For decades, Chile has boasted one of the world’s strictest abortion bans. Passed in the final years of dictator Augusto Pinochet’s reign, the rule has for nearly three decades outlawed the procedure without exception, placing Chile among just a few countries worldwide to do so.
Lawmakers voted to relax that law Wednesday, allowing abortions in three cases: when the pregnancy resulted from rape, when the mother’s life is in danger and when the fetus is unviable. President Michelle Bachelet, who has long fought to roll back the country’s abortion ban, says she will sign the measure into law.
“Today women recover a basic right that we never should have lost: to decide when we go through moments of pain,” Bachelet tweeted Wednesday.
Still, the fight is not over.
That’s because it still requires approval from Chile’s Constitutional Court, which resolves disputes on whether a law complies with the country’s constitution. The conservative opposition already requested a ruling from the tribunal, alleging in a 67-page document that the bill violates the constitutional mandate to “protect the life that is about to be born,” according to Telesur TV.

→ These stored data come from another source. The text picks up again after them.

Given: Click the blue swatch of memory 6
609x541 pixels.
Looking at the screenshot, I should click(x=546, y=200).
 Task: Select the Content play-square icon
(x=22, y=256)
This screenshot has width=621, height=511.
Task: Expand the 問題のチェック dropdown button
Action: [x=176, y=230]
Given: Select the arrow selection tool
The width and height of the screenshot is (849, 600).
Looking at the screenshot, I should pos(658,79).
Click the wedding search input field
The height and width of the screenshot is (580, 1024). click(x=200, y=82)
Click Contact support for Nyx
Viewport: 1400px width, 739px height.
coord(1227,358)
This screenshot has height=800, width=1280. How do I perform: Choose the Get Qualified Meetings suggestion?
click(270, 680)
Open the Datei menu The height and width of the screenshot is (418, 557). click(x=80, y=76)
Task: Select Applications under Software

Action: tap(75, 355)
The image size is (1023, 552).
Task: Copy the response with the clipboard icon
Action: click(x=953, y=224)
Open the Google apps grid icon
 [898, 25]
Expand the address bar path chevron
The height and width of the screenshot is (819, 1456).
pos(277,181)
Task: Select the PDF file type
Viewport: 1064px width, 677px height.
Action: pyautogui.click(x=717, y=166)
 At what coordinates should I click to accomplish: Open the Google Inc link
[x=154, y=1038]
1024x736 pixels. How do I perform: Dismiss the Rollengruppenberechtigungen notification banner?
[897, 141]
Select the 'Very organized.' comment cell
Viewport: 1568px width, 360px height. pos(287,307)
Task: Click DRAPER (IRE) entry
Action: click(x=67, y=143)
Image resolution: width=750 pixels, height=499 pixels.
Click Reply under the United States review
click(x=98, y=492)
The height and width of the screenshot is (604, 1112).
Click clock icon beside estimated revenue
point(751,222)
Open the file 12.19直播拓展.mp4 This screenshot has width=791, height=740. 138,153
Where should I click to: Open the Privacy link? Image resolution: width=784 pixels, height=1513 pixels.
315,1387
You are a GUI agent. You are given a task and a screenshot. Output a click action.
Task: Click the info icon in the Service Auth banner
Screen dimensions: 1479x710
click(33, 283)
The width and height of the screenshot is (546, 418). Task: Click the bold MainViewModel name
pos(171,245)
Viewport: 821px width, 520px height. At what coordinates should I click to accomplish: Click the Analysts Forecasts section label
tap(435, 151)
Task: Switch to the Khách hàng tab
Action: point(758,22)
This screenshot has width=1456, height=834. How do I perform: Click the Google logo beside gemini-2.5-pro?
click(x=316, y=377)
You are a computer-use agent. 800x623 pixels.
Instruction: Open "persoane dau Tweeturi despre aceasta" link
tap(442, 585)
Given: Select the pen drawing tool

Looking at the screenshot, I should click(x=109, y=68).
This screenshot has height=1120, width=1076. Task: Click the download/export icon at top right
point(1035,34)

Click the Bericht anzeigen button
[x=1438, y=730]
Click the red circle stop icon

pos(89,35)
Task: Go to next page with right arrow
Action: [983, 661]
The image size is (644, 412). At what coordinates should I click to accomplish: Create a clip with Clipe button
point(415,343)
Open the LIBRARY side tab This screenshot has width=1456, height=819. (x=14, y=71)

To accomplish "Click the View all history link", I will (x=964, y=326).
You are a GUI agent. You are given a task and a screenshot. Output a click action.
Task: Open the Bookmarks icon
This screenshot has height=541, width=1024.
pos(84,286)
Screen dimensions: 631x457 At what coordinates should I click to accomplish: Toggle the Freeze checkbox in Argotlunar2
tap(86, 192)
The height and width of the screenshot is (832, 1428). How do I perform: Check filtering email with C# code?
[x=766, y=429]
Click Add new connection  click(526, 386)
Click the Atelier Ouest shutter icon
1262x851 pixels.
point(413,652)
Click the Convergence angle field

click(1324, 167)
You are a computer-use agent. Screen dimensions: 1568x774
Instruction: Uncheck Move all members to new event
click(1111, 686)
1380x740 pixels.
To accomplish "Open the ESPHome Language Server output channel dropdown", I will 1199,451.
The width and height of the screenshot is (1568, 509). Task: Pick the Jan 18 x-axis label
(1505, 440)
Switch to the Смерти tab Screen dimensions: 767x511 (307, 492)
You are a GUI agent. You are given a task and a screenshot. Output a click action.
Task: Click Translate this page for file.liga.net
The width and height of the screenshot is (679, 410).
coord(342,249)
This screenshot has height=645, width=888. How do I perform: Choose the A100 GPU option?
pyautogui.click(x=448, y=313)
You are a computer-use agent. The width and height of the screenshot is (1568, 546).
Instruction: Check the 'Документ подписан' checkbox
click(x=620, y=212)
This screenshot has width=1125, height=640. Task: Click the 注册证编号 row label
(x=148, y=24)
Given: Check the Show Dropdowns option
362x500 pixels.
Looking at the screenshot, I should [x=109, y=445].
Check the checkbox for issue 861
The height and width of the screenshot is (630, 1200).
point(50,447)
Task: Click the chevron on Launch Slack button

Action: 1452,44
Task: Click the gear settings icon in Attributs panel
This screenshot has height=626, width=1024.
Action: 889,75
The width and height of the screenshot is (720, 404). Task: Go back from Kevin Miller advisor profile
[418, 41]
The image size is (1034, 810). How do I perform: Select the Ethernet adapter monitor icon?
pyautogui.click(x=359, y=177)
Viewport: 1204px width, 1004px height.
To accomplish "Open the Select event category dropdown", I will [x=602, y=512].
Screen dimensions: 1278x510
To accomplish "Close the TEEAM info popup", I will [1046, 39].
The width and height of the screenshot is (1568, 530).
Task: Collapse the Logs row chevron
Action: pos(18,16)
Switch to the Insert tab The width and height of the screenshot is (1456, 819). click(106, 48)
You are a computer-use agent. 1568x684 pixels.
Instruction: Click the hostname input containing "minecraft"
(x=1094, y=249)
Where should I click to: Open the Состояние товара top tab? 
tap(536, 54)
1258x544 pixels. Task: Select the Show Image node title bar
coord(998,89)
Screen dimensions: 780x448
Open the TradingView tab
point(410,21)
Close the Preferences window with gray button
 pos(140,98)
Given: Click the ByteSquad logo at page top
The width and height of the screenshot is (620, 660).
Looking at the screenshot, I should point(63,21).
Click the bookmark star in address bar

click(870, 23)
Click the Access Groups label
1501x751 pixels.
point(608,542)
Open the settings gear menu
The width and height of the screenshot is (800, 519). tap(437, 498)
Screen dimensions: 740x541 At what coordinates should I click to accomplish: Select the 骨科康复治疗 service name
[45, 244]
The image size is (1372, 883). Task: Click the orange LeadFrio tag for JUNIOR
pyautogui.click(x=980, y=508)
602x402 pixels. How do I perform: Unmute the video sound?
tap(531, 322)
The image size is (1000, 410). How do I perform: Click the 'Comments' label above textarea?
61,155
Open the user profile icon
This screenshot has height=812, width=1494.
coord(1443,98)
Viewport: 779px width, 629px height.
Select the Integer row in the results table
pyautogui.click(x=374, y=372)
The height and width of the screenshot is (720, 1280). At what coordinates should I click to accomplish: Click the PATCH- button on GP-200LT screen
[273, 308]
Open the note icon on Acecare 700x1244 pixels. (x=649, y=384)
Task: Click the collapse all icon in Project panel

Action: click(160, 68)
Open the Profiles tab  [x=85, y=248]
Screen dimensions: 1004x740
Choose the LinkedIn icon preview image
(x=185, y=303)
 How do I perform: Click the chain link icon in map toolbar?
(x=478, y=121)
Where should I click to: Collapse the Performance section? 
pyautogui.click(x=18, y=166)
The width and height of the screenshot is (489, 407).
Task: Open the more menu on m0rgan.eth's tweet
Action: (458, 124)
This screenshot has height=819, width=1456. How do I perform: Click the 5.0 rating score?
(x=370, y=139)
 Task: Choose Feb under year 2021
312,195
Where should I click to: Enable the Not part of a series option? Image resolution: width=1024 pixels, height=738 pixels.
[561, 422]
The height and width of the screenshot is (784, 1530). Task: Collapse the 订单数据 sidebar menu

The legislation — in its several different iterations — has been the subject of years of bitter debate, and it was only a last-minute change to the bill that enabled it to cobble together enough votes to pass the Senate.
Now, the bill’s fate in could depend on how long the court takes to render its decision.
The head of the tribunal, a center-left Bachelet appointee considered supportive of the bill, is expected to be the swing vote in the ruling — but he will be stepping down when his mandate ends August 29. At that point, he will be replaced by conservative judge Ivan Arostica, who is thought to be firmly anti-abortion.
For now, though, advocates have expressed hope for the measure, which Bloomberg reports more than 70 percent of Chileans support.
“This is historic, a great triumph that will allow Chilean women to feel safe,” said Claudia Dides, director of advocacy group Miles Chile, told the outlet. “We think that the Constitutional Court will solve this quickly because no one wants to see it becoming tangled in the political agenda for the next presidential election.”